*The task*. Where an entry contains a picture, omit the picture and repeat the rest exactly.
##### Data for review
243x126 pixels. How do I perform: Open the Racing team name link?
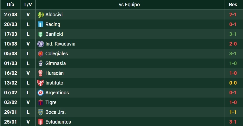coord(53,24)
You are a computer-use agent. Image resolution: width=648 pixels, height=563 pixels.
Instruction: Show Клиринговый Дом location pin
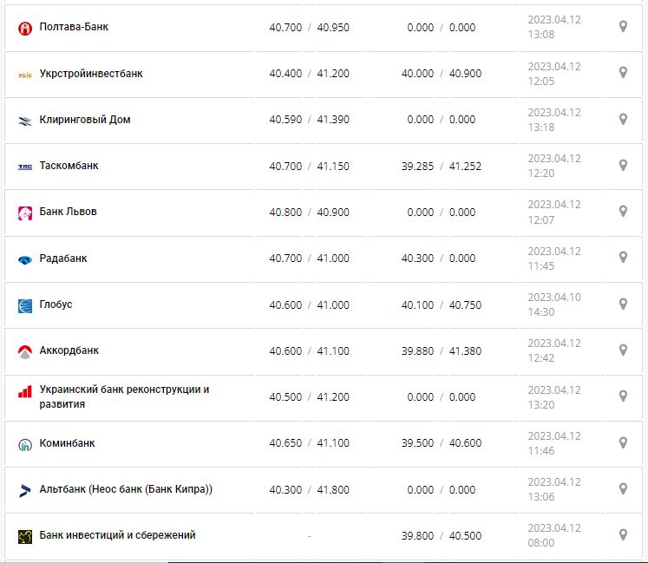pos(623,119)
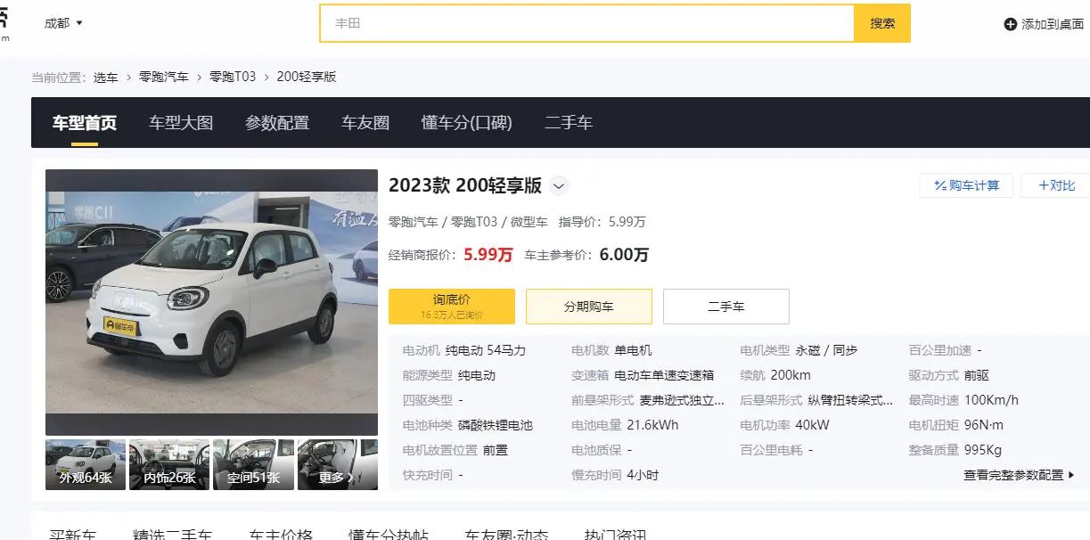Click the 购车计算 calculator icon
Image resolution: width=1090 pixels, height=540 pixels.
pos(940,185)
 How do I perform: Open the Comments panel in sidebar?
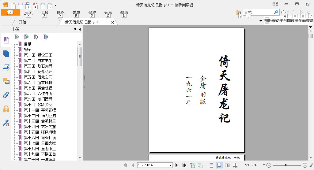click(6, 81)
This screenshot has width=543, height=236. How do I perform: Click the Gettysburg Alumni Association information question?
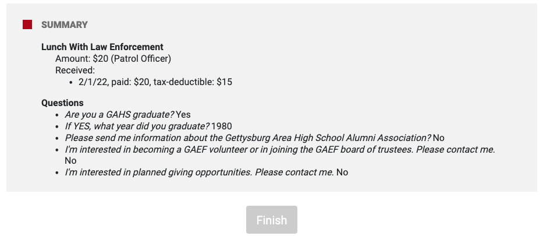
##########
*Written solution*.
243x126 pixels. How do I perform: Open the Racing team name link?
coord(53,24)
You are a computer-use agent. Image resolution: width=648 pixels, height=563 pixels.
Instruction: Show Клиринговый Дом location pin
pos(623,119)
Click the 购车计算 calculator icon
Image resolution: width=1090 pixels, height=540 pixels.
pos(940,185)
 How do I perform: Open the Comments panel in sidebar?
click(6, 81)
This screenshot has width=543, height=236. How do I perform: Click the Gettysburg Alumni Association information question?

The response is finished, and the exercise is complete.